Psikoloji biliminin etiğini öğretirken “Psikologlar zarar vermez” kuralıyla başlanır. Bununla ilişkili ve bir o kadar önemli kural “Psikologlar zulmedenin değil mağdurun yanında olmalıdır.” kuralıdır. Ancak Psikoloji tarihi bu kuralların doğrudan ihlal edildiği örneklerle doludur. En yakın zamanlı örneklerden biri Amerika’nın Irak işgali sırasında yaşandı. İşgali doğrudan destekleyenler arasında Amerikan Psikoloji Birliği’nin o dönemki başkanı vardı ve Irak’lılara yapılan psikolojik işgencelerin nasıl daha etkili olabileceği konusunda Amerikan askeri yetkililerini yönlendirdiği biliniyordu. Generallere Irak’lıların olumlu bir geleceği hayal etme becerilerini yıkmalarını, diğer bir deyişle hayali kabusa çevirmeleri gerektiğini öğütlüyordu. Böylece Irak’lıların direnme güçleri kırılacak, belki de işbirlikçi olacaklardı.

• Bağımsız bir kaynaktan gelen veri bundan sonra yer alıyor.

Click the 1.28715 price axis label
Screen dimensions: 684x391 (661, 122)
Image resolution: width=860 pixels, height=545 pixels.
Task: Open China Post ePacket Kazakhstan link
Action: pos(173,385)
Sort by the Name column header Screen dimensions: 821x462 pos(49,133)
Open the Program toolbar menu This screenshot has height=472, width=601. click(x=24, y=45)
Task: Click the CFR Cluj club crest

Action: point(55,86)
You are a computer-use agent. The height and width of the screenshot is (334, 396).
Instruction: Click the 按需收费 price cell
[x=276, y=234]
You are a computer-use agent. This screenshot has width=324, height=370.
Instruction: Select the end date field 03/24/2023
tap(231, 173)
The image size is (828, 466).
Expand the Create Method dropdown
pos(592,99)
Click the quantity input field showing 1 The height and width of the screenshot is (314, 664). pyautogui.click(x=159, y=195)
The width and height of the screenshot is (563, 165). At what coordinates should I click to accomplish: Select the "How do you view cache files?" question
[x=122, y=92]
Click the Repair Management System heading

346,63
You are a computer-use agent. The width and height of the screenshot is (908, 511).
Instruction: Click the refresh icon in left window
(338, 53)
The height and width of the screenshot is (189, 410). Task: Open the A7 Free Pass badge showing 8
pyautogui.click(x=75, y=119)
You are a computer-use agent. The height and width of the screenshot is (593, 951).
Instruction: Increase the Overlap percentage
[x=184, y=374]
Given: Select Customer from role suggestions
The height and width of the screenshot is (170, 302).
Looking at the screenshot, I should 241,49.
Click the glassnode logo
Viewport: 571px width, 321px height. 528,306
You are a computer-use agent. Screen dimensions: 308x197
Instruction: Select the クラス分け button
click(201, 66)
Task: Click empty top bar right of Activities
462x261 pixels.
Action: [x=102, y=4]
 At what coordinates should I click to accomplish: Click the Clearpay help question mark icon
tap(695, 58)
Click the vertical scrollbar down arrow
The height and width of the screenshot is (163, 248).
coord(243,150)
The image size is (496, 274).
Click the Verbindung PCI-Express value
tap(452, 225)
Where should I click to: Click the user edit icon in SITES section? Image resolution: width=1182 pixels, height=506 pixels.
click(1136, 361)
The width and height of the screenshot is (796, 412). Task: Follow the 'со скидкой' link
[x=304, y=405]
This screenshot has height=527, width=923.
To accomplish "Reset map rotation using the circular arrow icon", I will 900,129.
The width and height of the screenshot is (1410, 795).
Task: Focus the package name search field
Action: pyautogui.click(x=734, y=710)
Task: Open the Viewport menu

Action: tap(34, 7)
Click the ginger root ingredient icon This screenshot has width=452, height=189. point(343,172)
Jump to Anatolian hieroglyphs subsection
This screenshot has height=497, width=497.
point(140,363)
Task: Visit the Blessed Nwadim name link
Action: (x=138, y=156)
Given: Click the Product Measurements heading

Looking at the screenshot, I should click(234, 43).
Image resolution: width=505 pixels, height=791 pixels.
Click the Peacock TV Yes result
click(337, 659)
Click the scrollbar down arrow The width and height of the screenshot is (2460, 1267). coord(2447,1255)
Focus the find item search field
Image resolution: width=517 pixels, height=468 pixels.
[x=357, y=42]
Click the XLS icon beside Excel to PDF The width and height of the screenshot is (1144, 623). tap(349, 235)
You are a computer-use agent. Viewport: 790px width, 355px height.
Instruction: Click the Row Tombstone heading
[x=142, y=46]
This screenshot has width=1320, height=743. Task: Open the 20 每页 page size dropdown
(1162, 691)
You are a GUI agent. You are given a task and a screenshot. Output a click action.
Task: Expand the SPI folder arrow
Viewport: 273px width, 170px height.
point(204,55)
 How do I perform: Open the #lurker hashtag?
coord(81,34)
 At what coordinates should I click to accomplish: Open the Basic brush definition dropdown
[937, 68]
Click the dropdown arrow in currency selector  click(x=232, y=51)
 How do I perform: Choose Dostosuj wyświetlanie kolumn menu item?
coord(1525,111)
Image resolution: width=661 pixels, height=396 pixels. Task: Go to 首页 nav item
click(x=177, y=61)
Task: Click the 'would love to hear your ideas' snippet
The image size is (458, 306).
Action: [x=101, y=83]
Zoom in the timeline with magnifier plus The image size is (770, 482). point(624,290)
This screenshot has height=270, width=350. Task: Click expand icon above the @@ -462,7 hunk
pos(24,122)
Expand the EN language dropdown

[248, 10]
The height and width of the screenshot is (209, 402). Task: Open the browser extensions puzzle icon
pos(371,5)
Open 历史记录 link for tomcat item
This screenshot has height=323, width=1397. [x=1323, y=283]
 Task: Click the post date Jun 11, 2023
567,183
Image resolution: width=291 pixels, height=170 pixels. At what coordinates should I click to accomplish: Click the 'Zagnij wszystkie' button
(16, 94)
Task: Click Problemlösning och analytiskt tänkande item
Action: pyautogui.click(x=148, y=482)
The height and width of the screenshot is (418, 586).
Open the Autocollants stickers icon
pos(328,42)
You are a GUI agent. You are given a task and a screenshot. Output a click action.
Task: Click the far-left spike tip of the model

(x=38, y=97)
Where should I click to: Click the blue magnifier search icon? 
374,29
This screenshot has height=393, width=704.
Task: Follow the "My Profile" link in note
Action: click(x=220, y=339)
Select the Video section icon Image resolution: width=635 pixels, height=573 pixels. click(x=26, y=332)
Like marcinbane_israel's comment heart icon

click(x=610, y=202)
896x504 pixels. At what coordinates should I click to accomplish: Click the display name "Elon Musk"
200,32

1950’li yıllar. Donald Hebb; Psikolog; ABD’deki McGill Üniversitesi’nin Psikoloji Bölümü Başkanı. Hebb o dönem Kuzey Kore’de esir alınan Amerikan askerlerinin nasıl itiraf ettirildiklerinin sırrını çözmeye çalışıyor. Hipotezi beş duyu organımızla algıladıklarımızın uzun süre bloke edilmesi halinde benlik duygusunun kaybolmaya başladığı. Ona göre Amerikan askerleri de benlik ve gerçeklik duygusunu yitirerek işkencecilerinin tüm yönlendirmelerine açık hale geliyorlar. Bu hipotezini McGill Üniversitesi’nde öğrenim gören 63 öğrenci üzerinde sınıyor Hebb. Öğrenciler günlerce ellerinde ve kollarında temas duygusunu engelleyecek boru şeklinde kartonlarla, duymalarını engelleyecek kulak tıkaçlarıyla ve görmelerini tamamen engelleyen siyah gözlüklerle kapalı odalarda tutuluyorlar. Sürecin sonunda çoğu gerçeklik duygusunu yitirmeye ve halüsinasyonlar görmeye başlıyor. Deneycilerin kendilerine sürekli dinlettikleri propaganda içerikli ses kayıtları sonucunda daha önce inanmadıkları şeylere inanır oluyorlar. Hatta bu inanç değişikliği bir kısmında kalıcı hale geliyor. Diğer bir deyişle benliklerini yitirmeye başlıyorlar. Yani Hebb insanları duyu ve algılardan soyutluyor, onları hayal etmeye zorluyor, bu hayaller kabusa dönüşüyor.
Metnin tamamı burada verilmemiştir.